Items from a dataset:

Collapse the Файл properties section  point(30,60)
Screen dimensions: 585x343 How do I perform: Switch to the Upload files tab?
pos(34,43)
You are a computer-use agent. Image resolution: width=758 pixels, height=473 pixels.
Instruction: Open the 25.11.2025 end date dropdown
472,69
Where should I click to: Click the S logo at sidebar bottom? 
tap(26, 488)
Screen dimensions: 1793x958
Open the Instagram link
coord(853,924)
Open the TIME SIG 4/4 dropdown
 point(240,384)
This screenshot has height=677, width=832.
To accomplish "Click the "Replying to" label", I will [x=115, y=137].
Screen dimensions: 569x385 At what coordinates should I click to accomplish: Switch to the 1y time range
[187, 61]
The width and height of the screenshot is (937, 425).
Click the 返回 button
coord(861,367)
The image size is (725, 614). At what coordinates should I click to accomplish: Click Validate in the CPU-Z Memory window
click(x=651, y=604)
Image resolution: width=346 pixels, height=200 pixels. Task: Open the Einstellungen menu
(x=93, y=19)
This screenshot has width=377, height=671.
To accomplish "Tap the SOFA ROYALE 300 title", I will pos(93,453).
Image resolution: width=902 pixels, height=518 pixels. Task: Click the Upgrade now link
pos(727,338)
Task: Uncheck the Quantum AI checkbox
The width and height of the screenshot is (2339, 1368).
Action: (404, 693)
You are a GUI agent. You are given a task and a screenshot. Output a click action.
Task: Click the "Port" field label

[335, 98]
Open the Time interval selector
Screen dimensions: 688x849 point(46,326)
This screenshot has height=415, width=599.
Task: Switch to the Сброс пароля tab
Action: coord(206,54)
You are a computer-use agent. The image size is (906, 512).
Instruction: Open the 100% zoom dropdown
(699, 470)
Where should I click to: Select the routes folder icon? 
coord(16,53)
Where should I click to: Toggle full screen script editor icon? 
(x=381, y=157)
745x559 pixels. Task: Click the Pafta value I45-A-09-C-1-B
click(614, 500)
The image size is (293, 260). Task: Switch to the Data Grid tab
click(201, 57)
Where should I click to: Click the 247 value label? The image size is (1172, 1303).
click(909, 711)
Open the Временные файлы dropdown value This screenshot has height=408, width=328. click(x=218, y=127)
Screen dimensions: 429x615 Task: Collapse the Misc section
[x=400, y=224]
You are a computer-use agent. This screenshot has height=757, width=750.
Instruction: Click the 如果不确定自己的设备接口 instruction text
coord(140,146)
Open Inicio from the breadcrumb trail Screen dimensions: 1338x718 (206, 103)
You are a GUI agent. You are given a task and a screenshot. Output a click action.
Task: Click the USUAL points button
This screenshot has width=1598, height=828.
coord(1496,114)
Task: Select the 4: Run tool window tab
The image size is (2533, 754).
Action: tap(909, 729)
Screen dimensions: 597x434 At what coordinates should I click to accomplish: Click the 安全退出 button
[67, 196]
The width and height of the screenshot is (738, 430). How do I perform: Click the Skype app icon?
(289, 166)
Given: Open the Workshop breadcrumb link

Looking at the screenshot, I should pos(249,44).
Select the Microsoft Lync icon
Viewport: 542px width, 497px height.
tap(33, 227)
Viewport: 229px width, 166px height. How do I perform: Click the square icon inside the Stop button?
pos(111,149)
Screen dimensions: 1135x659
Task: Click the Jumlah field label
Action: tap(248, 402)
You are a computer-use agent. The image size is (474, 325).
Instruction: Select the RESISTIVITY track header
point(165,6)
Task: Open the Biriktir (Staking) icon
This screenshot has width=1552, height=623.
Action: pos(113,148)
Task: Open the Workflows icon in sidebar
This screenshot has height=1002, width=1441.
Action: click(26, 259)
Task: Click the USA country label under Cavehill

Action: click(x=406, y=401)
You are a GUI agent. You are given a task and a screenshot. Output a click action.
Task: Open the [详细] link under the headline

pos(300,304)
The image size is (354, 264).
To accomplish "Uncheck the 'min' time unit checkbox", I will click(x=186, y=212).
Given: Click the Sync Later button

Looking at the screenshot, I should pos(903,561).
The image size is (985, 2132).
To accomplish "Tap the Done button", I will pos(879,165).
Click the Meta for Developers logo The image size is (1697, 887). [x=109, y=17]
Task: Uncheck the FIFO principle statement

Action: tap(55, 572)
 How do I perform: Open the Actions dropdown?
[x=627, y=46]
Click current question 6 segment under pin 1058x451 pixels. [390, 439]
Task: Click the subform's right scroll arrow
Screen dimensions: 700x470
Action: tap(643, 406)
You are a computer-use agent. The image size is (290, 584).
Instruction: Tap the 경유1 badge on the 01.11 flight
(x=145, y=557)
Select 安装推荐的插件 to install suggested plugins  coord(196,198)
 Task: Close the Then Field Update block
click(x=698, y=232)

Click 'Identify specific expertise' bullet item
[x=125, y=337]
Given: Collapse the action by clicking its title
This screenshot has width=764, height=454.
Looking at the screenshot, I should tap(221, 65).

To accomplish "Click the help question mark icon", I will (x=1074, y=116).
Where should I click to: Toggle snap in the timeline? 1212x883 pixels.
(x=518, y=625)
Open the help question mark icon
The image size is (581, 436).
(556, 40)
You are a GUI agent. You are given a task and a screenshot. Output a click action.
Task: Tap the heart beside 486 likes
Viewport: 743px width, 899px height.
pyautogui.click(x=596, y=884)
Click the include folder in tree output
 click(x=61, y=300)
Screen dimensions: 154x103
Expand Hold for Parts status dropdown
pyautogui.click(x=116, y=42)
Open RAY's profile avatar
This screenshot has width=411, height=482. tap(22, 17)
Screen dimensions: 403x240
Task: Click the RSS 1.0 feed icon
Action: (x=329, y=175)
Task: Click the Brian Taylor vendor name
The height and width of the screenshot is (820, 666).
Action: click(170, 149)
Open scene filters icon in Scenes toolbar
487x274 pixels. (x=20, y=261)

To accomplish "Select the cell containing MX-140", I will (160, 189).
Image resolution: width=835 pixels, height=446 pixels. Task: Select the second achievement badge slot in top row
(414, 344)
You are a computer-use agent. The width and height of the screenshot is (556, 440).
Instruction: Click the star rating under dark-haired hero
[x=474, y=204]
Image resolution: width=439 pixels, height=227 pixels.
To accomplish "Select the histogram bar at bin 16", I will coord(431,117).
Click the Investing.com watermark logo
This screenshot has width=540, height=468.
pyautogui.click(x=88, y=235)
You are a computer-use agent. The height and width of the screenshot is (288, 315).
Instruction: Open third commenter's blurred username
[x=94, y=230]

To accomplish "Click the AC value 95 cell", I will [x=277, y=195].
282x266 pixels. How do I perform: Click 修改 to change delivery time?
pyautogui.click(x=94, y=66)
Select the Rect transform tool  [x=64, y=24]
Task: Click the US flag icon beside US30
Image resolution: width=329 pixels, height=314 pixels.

- GIVEN PROBLEM: Convert the lines of the data into a numbered list, beginning with the line that contains "Given: Click the Sync Later button" and ending after the line that contains "[x=627, y=46]", and omit any blank lines.

- RESULT OF THE EXERCISE:
1. Given: Click the Sync Later button
2. Looking at the screenshot, I should pos(903,561).
3. The image size is (985, 2132).
4. To accomplish "Tap the Done button", I will pos(879,165).
5. Click the Meta for Developers logo The image size is (1697, 887). [x=109, y=17]
6. Task: Uncheck the FIFO principle statement
7. Action: tap(55, 572)
8.  How do I perform: Open the Actions dropdown?
9. [x=627, y=46]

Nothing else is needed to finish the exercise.